Work required »
Retype all of the data word for word, without pictures.

(Screenshot grounding data)

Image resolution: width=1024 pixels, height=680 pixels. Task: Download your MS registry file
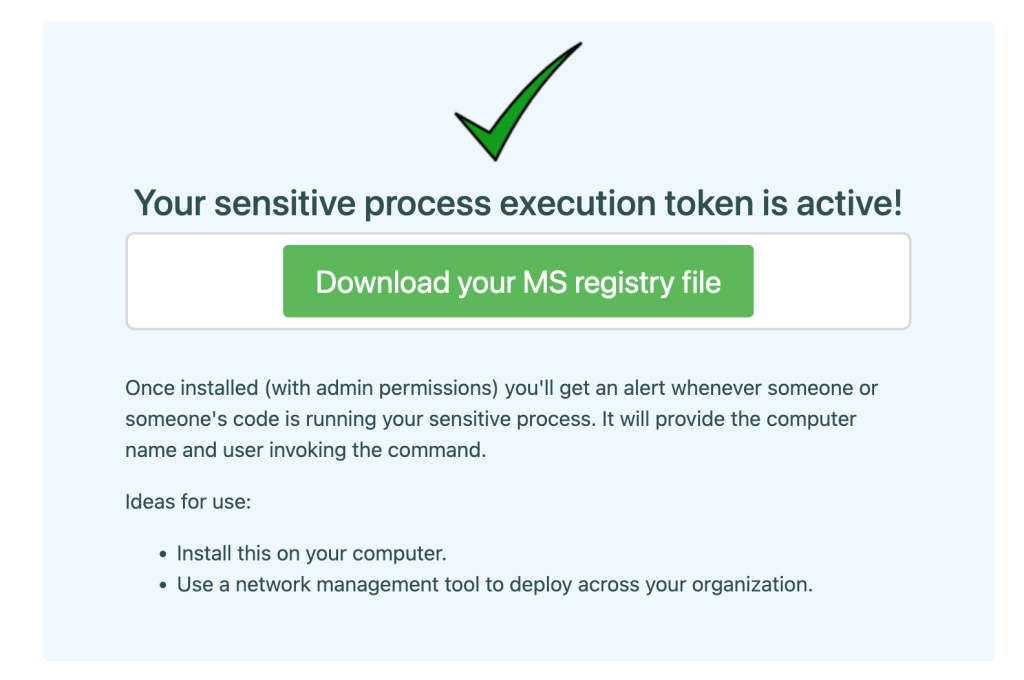pyautogui.click(x=518, y=282)
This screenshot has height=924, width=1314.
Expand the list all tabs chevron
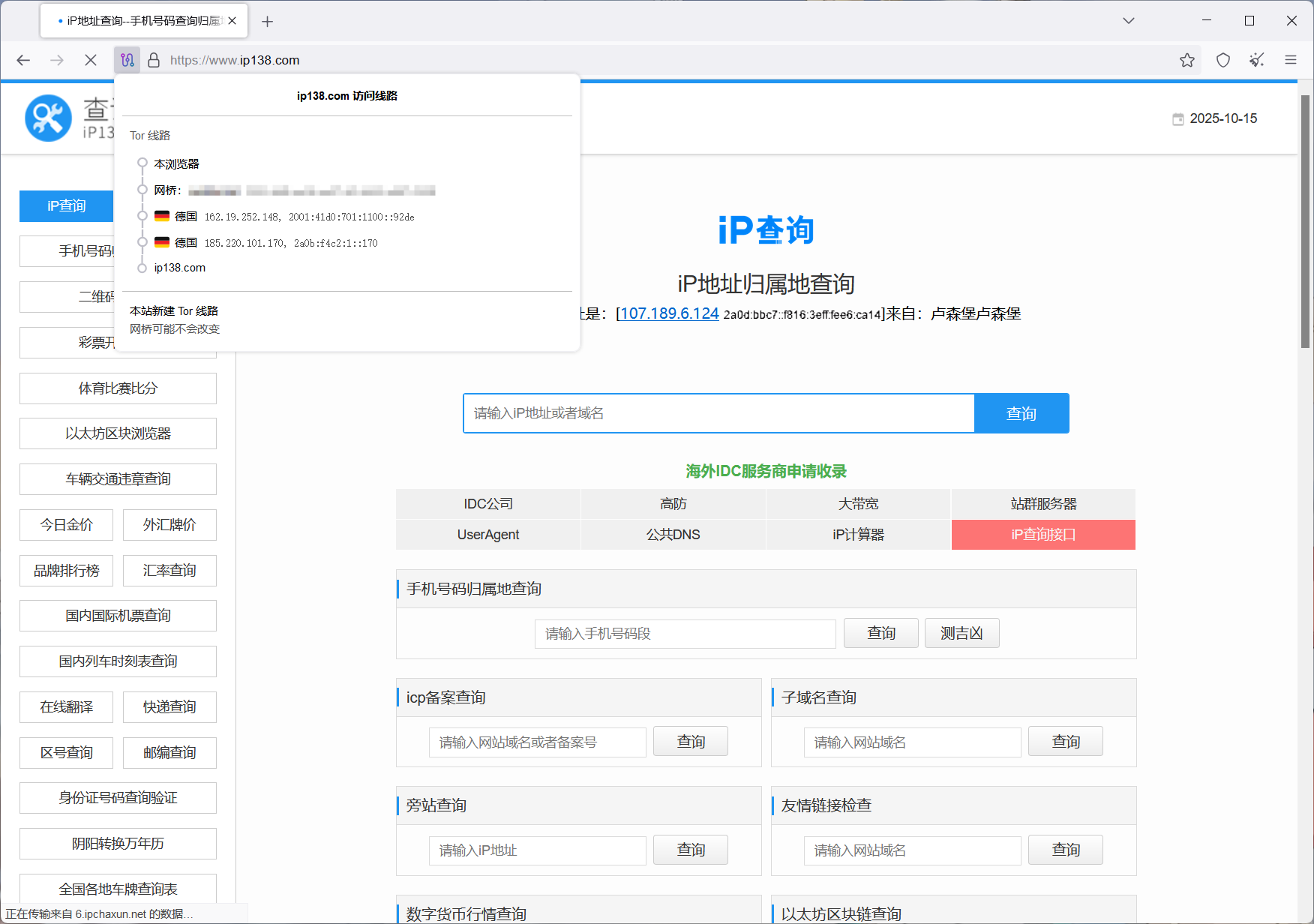pyautogui.click(x=1128, y=21)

Written answer »
Image resolution: width=1024 pixels, height=680 pixels. Task: Download your MS registry file
pyautogui.click(x=518, y=282)
This screenshot has height=924, width=1314.
Expand the list all tabs chevron
pyautogui.click(x=1128, y=21)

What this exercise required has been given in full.